Dataset entries:
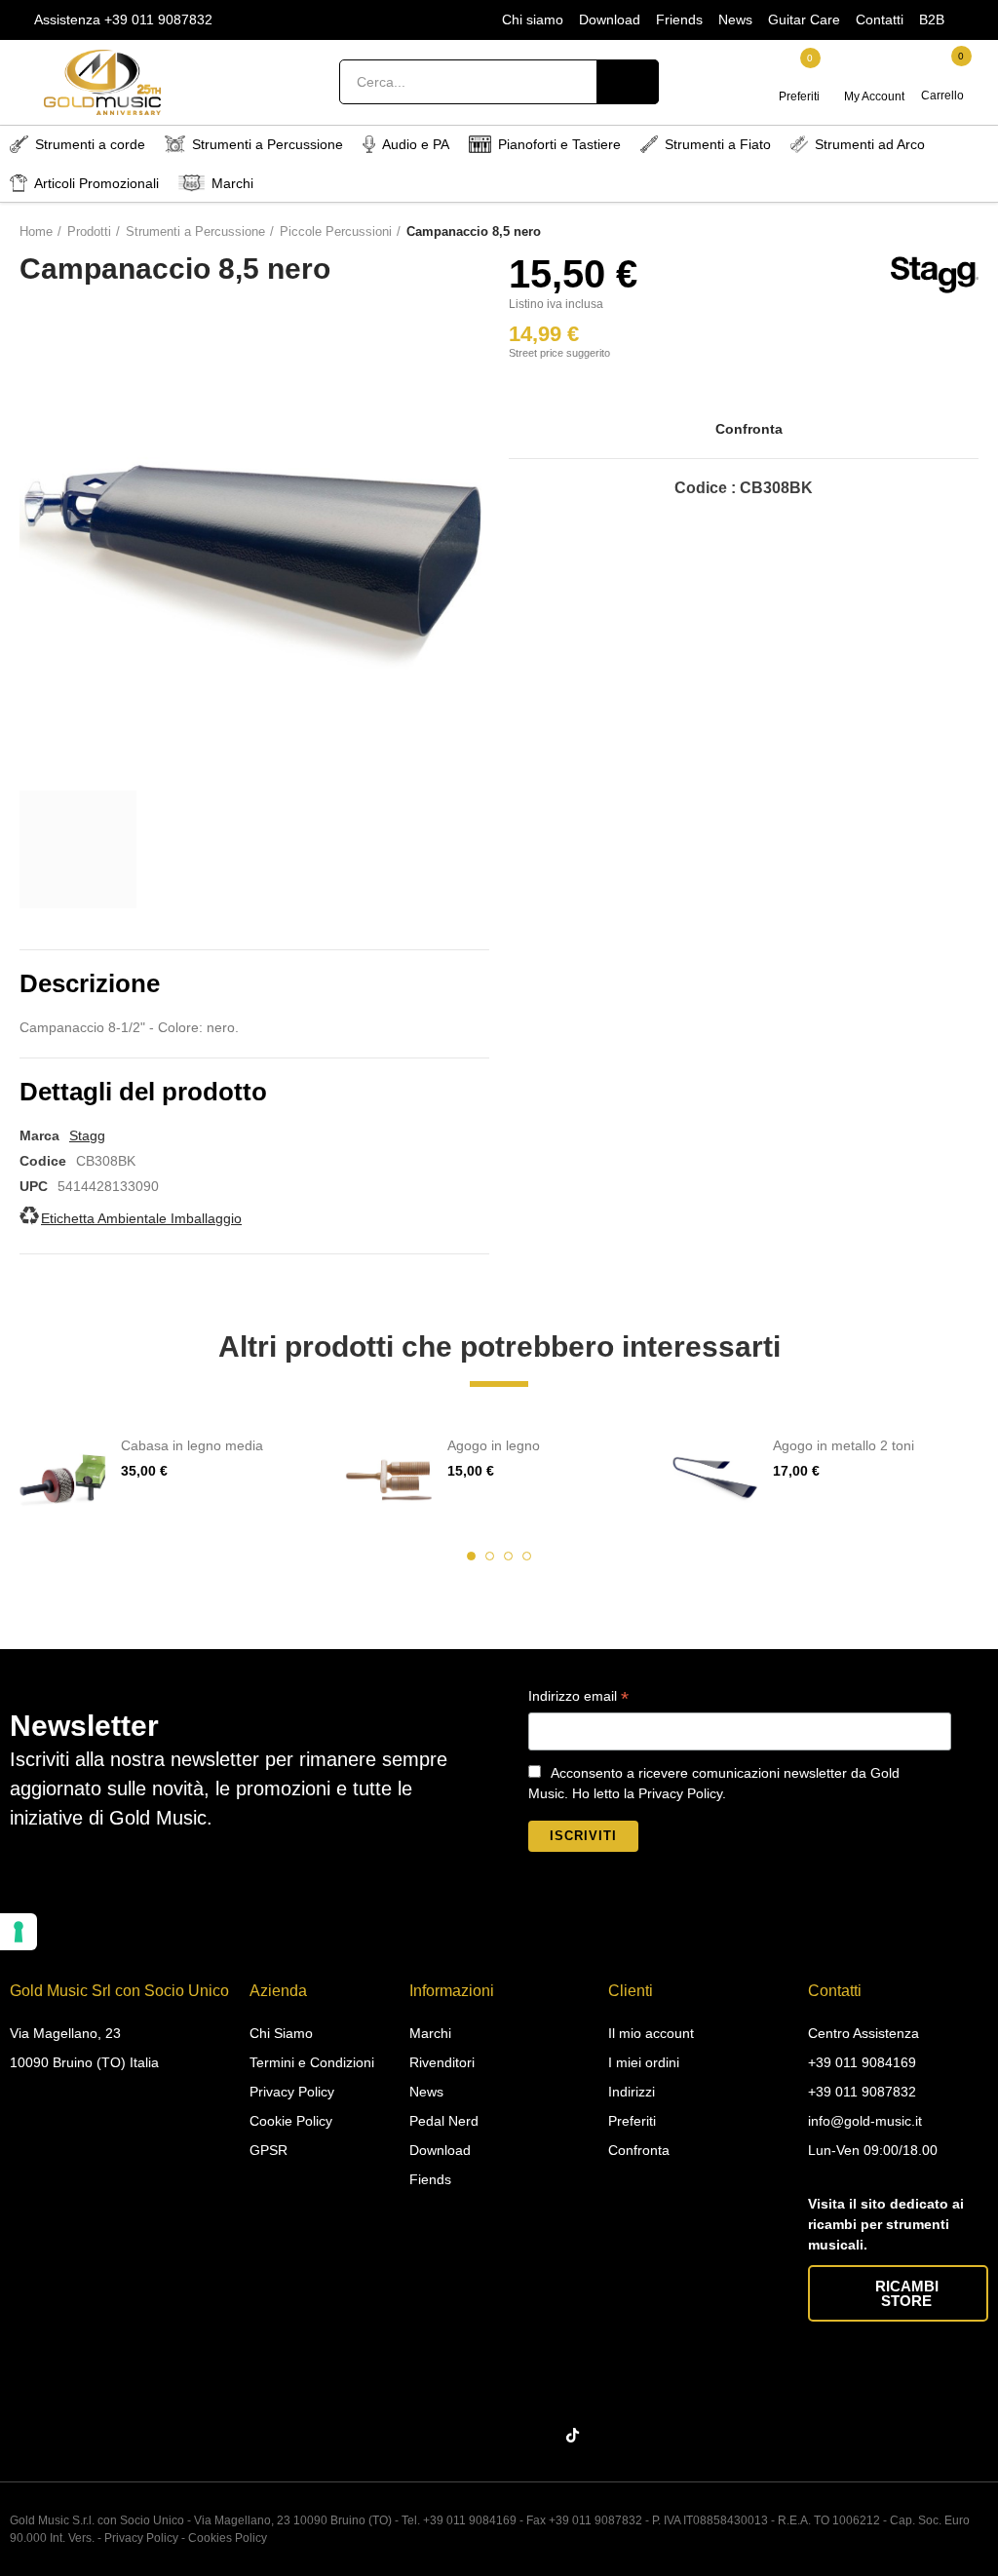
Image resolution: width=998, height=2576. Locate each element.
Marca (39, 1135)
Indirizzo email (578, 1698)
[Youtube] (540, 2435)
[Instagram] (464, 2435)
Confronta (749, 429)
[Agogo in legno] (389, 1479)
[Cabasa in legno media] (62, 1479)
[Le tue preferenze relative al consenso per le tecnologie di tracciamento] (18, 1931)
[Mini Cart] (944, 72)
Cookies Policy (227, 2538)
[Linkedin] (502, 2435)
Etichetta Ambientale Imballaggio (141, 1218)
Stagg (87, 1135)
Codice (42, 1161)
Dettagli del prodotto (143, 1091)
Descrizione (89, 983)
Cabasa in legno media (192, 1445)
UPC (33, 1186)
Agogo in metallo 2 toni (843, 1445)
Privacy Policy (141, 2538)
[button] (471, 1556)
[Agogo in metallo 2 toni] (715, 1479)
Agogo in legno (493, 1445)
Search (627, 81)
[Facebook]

» **Exercise requirements**: Return every line of the material above word for word, leaving out the pictures.

» **Output**:
Image resolution: width=998, height=2576. Locate each element.
Marca (39, 1135)
Indirizzo email (578, 1698)
[Youtube] (540, 2435)
[Instagram] (464, 2435)
Confronta (749, 429)
[Agogo in legno] (389, 1479)
[Cabasa in legno media] (62, 1479)
[Le tue preferenze relative al consenso per le tecnologie di tracciamento] (18, 1931)
[Mini Cart] (944, 72)
Cookies Policy (227, 2538)
[Linkedin] (502, 2435)
Etichetta Ambientale Imballaggio (141, 1218)
Stagg (87, 1135)
Codice (42, 1161)
Dettagli del prodotto (143, 1091)
Descrizione (89, 983)
Cabasa in legno media (192, 1445)
UPC (33, 1186)
Agogo in metallo 2 toni (843, 1445)
Privacy Policy (141, 2538)
[button] (471, 1556)
[Agogo in metallo 2 toni] (715, 1479)
Agogo in legno (493, 1445)
Search (627, 81)
[Facebook]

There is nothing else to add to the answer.